La loi LOPPSI 2 a été adoptée, cette semaine, en deuxième lecture à l’Assemblée nationale, à 305 voix contre 187 et avec 8 abstentions. Elle doit maintenant retourner au Sénat pour être adoptée dans les mêmes termes. Malgré son adoption à l’Assemblée nationale, la LOPPSI 2 continue de faire l’objet de nombreuses critiques. Un député explique notamment pourquoi il a refusé de la voter, la blogosphère s’indigne, et la Quadrature du Net réitère ses mises en garde contre la légalisation, l’institutionnalisation et la généralisation de la censure du Net.
En Espagne, le même débat se poursuit, à propos d’une autre loi. Il s’agit de la loi «Sinde» (du nom du ministre qui la porte, Ángeles González-Sinde), dont nous parlions la semaine dernière, et qui a pour objet de combattre le téléchargement illicite(es), par Internet, d’oeuvres protégées par les droits de propriété intellectuelle. De nombreux internautes espagnols s’opposent à cette loi(es), qu’ils voient comme une forme de censure du réseau, et plusieurs sites ont fermé, provisoirement, en signe de protestation. On rappellera que, selon cette loi, l’administration peut exiger des fournisseurs d’accès qu’ils bloquent, et des hébergeurs qu’ils mettent hors ligne, les sites fournissant des liens vers des contenus contrefaisants. Pour le parti socialiste espagnol (PSOE), actuellement au pouvoir, la régulation des téléchargements sur Internet est un enjeu majeur pour l’avenir de la culture(es) (comprendre : pour l’avenir de l’industrie culturelle). Malgré tous ses efforts, le gouvernement espagnol n’a pas réussi à faire adopter la loi Sinde : celle-ci a été rejetée à l’Assemblée nationale (comp. avec la LOPPSI en France), et les câbles diffusés par Wikileaks au début du mois de décembre n’y sont probablement pas pour rien(en) (v. aussi n°36). En dépit de ce premier échec, le gouvernement espagnol persiste et refuse d’abandonner sa loi : le ministre réaffirme la nécessité de son texte(es) et tentera de le faire voter par le Sénat(es).
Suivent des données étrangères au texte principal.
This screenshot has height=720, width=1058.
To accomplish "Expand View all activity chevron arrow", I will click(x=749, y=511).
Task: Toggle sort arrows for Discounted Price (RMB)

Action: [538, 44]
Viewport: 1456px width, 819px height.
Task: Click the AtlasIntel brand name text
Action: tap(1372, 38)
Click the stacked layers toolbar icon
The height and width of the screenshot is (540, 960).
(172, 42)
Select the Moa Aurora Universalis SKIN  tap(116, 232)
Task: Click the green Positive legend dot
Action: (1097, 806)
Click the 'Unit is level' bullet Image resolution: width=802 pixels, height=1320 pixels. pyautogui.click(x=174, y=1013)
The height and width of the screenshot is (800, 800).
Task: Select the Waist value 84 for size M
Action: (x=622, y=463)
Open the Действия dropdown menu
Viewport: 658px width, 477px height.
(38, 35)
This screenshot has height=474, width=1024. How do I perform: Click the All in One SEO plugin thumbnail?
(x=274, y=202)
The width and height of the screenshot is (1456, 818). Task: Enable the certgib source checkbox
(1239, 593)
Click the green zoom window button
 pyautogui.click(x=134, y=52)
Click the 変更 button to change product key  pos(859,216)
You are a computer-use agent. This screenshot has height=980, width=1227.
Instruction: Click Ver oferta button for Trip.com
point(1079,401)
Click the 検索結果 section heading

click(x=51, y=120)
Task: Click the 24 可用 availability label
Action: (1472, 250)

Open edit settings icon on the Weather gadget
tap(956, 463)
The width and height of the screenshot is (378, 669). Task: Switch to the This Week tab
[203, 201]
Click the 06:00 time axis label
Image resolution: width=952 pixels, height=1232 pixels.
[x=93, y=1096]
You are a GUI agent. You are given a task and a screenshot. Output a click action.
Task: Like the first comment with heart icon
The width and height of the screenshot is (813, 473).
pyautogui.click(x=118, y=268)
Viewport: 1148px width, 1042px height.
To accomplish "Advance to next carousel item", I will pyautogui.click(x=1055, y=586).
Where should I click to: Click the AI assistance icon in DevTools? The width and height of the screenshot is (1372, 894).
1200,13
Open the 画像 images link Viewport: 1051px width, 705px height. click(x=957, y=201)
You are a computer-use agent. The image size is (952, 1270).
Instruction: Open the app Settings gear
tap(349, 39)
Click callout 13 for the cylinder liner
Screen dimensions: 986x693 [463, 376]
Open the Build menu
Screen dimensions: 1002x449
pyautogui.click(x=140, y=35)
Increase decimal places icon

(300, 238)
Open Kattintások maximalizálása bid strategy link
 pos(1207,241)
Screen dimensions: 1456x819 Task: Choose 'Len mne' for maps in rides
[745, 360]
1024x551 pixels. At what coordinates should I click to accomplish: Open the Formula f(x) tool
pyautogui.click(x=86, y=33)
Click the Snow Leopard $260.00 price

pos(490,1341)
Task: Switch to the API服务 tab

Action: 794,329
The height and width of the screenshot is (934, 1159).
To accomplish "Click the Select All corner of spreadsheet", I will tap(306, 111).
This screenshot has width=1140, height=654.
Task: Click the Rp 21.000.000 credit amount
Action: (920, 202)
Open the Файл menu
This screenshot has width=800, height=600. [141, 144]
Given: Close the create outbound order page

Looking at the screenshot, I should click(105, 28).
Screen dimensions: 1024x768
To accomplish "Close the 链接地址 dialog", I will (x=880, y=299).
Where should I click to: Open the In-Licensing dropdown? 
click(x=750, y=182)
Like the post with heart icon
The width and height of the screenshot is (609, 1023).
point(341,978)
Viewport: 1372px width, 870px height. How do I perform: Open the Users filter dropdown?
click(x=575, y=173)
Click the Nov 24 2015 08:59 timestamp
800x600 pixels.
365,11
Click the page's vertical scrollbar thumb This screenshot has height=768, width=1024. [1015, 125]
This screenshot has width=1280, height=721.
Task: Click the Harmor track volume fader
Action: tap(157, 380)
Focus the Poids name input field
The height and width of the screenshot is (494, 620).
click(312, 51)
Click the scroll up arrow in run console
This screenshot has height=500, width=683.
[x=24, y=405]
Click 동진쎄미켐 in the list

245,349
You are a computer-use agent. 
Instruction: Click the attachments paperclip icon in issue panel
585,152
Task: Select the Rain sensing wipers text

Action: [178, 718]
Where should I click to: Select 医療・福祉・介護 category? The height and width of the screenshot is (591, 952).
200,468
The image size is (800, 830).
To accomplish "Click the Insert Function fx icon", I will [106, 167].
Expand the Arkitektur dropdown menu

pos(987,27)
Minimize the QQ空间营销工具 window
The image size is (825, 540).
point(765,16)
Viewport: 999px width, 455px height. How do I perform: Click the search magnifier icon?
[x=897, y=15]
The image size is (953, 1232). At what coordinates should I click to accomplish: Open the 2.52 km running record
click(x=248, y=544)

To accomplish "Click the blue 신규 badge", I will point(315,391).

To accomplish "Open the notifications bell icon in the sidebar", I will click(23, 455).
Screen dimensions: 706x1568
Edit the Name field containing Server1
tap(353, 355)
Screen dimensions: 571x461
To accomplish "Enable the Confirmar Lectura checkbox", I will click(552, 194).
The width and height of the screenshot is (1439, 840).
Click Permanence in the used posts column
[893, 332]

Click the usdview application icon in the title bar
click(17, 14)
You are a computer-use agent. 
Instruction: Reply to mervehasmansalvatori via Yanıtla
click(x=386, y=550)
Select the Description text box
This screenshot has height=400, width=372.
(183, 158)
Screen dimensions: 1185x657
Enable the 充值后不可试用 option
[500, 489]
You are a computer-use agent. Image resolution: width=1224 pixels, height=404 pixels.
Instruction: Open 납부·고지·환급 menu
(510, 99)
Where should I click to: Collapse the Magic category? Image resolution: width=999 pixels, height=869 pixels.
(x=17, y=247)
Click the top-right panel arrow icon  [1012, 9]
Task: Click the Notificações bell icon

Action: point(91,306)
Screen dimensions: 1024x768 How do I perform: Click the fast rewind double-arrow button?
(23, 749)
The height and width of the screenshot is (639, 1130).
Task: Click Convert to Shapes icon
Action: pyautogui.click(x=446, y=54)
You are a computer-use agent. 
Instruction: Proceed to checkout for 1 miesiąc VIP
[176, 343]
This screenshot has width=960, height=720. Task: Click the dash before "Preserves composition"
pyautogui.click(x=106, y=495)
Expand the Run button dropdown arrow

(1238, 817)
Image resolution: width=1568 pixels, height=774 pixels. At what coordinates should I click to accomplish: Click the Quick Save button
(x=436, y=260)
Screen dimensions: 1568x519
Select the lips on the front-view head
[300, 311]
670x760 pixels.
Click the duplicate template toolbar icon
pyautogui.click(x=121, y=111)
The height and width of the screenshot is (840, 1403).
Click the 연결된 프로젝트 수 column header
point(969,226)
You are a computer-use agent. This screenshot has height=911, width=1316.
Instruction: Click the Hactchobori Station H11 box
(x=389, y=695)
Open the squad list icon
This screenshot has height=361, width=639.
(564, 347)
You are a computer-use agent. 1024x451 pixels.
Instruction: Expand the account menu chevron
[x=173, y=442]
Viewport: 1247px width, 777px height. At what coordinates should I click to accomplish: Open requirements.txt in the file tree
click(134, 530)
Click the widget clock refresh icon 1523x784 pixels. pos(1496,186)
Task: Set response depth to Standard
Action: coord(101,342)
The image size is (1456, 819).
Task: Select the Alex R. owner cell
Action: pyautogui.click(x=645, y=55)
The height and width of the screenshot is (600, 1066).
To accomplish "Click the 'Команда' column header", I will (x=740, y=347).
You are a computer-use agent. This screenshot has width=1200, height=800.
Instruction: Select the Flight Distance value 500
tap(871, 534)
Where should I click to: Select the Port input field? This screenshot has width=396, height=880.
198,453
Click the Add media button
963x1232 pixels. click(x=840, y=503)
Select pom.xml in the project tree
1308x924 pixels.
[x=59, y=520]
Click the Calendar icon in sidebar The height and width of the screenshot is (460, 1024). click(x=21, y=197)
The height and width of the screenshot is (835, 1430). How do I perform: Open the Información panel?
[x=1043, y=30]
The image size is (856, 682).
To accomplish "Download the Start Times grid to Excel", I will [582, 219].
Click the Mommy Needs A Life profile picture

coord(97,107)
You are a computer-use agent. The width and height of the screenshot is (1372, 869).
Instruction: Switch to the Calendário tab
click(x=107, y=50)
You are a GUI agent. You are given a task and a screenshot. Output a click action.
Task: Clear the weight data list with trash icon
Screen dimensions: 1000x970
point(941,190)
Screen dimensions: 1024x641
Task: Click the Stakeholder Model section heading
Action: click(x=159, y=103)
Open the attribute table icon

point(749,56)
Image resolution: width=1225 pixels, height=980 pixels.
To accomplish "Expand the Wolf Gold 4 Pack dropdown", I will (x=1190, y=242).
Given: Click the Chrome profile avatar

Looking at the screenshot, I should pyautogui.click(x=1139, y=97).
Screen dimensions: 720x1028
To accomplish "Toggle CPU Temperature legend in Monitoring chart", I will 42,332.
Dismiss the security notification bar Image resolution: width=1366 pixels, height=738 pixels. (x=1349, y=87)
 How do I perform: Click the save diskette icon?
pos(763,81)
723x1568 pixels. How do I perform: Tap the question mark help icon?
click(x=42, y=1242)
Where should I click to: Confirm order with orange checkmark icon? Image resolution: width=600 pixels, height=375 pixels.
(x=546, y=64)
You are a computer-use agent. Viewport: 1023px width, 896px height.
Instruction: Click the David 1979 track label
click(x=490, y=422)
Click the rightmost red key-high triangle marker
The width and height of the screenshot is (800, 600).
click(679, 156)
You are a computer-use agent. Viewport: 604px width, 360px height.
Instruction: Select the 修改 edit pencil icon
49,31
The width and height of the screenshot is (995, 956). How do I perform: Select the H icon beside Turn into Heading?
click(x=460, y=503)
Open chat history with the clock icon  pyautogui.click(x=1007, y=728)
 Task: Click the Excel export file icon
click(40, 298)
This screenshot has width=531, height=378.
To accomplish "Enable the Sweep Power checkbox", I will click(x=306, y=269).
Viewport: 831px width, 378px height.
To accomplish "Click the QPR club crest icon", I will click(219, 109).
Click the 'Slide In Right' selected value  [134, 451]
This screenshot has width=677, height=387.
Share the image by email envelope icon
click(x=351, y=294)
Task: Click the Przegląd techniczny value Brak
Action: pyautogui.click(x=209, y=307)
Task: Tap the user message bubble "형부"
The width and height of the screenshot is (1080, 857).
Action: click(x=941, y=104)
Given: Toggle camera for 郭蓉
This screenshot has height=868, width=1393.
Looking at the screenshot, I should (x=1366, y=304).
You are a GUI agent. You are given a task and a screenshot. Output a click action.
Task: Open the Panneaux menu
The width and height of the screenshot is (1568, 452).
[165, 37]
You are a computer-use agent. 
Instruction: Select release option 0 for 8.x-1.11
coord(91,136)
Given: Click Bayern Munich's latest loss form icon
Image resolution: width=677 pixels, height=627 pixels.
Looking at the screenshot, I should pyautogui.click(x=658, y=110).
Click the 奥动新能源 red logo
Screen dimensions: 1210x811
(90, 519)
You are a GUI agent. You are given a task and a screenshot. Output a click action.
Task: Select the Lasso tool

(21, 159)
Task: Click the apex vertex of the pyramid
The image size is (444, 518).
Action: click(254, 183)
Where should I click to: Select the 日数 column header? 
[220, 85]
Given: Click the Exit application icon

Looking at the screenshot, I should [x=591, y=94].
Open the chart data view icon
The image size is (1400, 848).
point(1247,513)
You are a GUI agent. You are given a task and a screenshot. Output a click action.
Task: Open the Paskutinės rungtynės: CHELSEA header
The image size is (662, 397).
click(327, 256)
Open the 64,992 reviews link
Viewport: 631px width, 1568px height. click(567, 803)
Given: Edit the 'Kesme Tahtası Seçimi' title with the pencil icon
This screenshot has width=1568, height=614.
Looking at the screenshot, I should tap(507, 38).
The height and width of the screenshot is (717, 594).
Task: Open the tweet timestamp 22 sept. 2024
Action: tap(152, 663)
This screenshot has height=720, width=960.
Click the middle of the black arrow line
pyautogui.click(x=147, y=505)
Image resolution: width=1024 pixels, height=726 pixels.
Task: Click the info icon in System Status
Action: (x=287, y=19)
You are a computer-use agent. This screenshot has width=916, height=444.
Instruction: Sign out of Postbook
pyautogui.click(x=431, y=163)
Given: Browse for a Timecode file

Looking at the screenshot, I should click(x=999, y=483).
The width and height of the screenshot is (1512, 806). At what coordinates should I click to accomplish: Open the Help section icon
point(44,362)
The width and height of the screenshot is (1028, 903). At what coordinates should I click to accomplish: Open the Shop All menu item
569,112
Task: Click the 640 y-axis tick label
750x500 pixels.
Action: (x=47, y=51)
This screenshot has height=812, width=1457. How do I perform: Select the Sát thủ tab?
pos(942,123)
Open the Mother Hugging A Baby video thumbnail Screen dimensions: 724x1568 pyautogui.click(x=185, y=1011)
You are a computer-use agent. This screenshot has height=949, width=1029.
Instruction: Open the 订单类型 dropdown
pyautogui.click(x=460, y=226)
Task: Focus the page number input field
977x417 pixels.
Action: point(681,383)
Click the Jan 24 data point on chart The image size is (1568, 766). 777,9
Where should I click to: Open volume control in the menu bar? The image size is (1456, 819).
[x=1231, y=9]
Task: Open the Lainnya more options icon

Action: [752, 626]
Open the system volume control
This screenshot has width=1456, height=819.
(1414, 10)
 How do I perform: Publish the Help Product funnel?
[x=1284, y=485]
Aux États-Unis, une fois n’est pas coutume, ce n’est pas le droit de la propriété intellectuelle qui est au centre de l’actualité de la semaine. La FCC a en effet publié(en,pdf) cette semaine des règles pour garantir la neutralité du Net(en) [Format PDF, 1 Mo, 194 pages]. Ces règles ne font pas l’unanimité, loin de là(en). Au sein même de la FCC, les démocrates ont voté pour et les républicains contre(en) (soit 3 voix contre 2). En dehors de la FCC, les positions sont identiques : les républicains s’opposent à toute réglementation de la FCC(en), qu’ils voient comme une ingérence inacceptable du gouvernement dans l’économie. Mais ce sont d’autres voix, celles des défenseurs du principe de neutralité du Net, qui s’élèvent contre la distinction que fait la FCC entre les connexions filiaires et les connexions mobiles (comprendre : avec un smartphone, par le biais du réseau téléphonique). On se souviendra que la même distinction était présente dans la proposition Google/Verizon, et qu’elle avait déjà été durement critiquée. Les fournisseurs d’une connexion filiaire ont ainsi l’obligation d’offrir un accès sans discrimination à tous les contenus, tandis que les fournisseurs d’une connexion mobile n’y sont pas tenus. C’est une des raisons pour lesquelles les partisans de la neutralité du Net critiquent le texte de la FCC(en) : celle-ci aurait élaboré une réglementation a minima, les règles qu’elle propose ne permettant pas de garantir véritablement qu’Internet restera un réseau ouvert. La très importante American Civil Liberties Union (ACLU) est lapidaire : la FCC aurait échoué à protéger la liberté d’expression sur Internet et le caractère ouvert du réseau («the FCC has failed to protect free speech and Internet openness for all users»). Quoi qu’il en soit, la réglementation proposée par la FCC débute bien mal un parcours qui s’annonce être semé d’embûches. En effet, la question de la compétence de la FCC pour imposer aux fournisseurs d’accès des règles d’organisation et de gestion de leur réseau n’est toujours pas tranchée. Les républicains espèrent ainsi que les juridictions annuleront les décisions de la FCC relatives à la neutralité du Net, comme ce fut le cas dans l’affaire Comcast.